The latest data comes as Australia’s construction industry is enduring a cyclical downturn in new home building activity.

This follows an unprecedented boom in detached house construction which occurred on the back of previously low interest rates and COVID stimulus measures.

The downturn has been driven by tighter monetary policy which has seen official interest rates increase from 0.1 percent in April 2022 to 4.35 percent today.

This has seen building approvals fall to decade lows across much of 2023 and early 2024 – albeit with an increase in approvals being recorded in May.

It is this decline in building activity – along with an easing in supply chain constraints – that is driving the easing in cost pressures.

CoreLogic Research Director Tim Lawless said that the easing in pricing pressures is welcome in terms of returning builder margins to sustainable levels and not adding further pressure on housing and rental affordability constraints.

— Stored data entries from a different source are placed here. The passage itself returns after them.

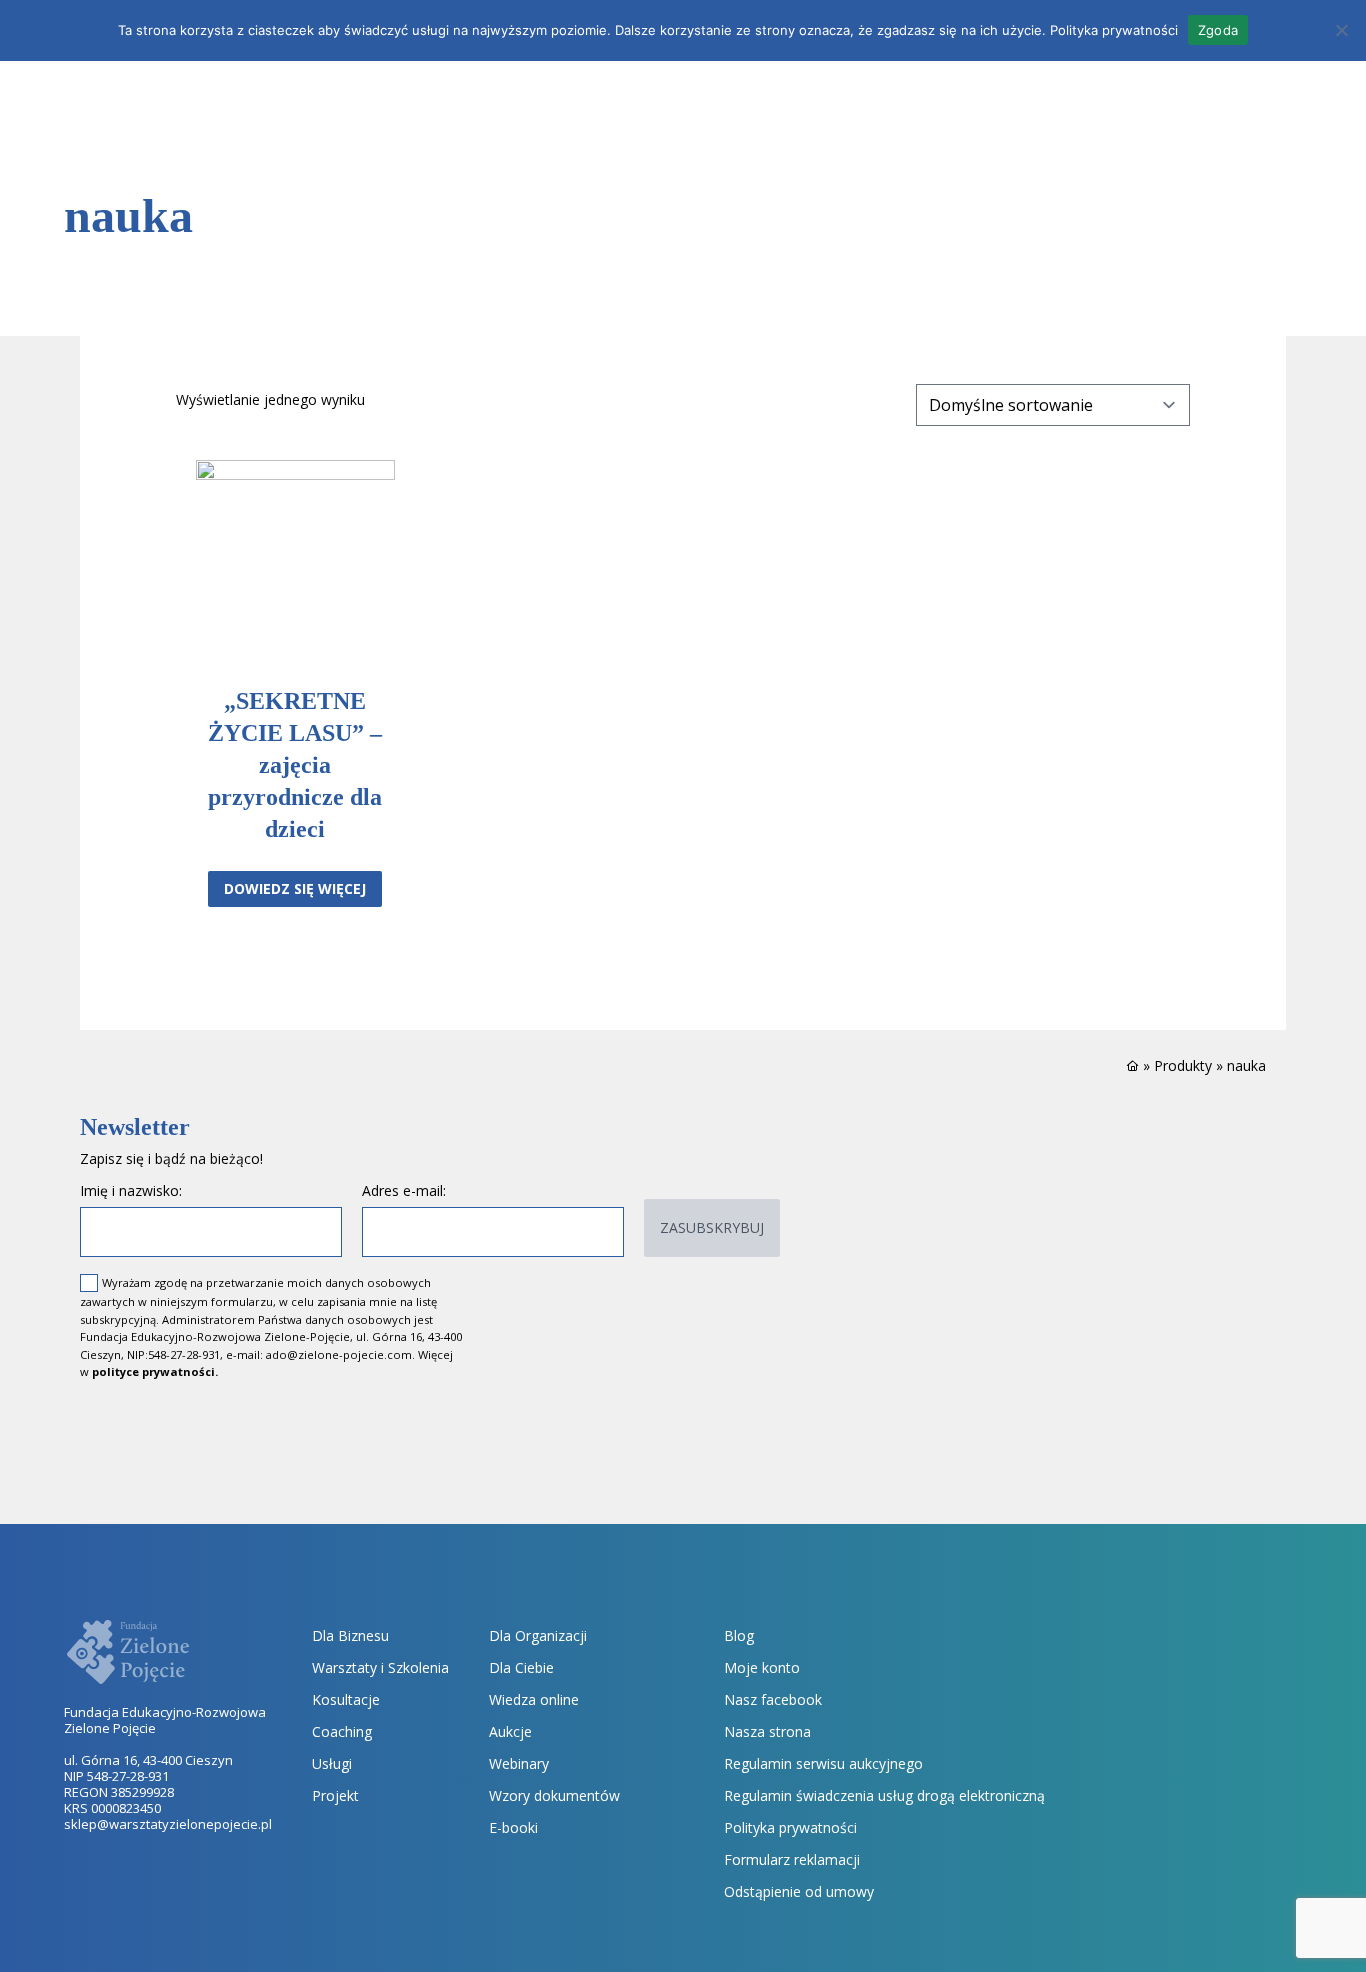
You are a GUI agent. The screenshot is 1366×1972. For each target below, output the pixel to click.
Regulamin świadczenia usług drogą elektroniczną (884, 1795)
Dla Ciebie (521, 1667)
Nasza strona (767, 1731)
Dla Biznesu (350, 1635)
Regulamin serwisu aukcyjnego (823, 1763)
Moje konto (762, 1667)
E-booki (513, 1827)
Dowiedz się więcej (295, 888)
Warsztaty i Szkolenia (380, 1667)
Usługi (332, 1763)
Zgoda (1218, 30)
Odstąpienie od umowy (799, 1891)
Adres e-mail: (404, 1190)
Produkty (1183, 1065)
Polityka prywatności (790, 1827)
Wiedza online (534, 1699)
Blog (739, 1635)
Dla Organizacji (538, 1635)
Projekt (335, 1795)
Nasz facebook (773, 1699)
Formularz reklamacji (792, 1859)
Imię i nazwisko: (131, 1190)
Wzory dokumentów (554, 1795)
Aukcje (510, 1731)
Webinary (519, 1763)
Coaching (342, 1731)
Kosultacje (346, 1699)
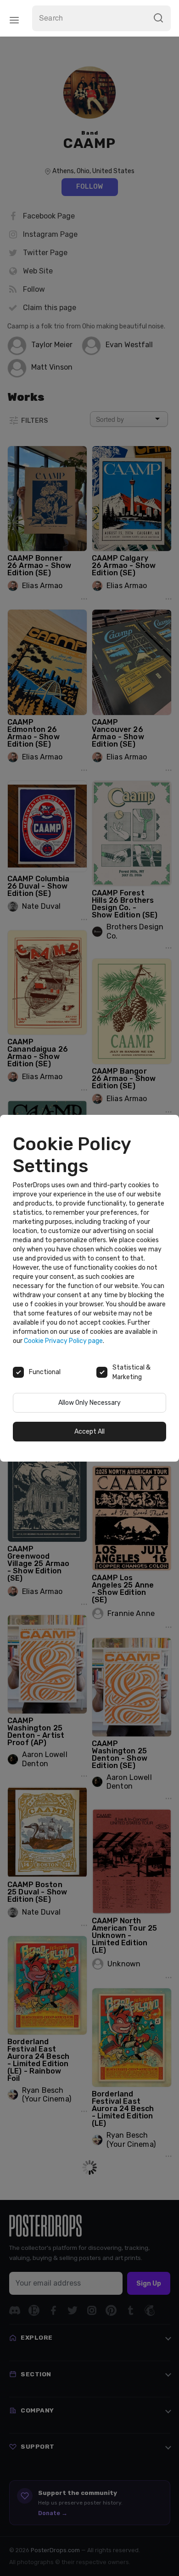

But he warned that the near-term outlook in new home construction remains sluggish.

“Even with May’s uptick in building approvals, we’re still navigating the bottom of the approvals cycle,” Lawless said.

“Any recovery remains tentative and unconvincing given thousands of approved projects aren’t coming to fruition for a variety of reasons and building activity remains sluggish due to a substantial backlog of projects that are still progressing through the pipeline.”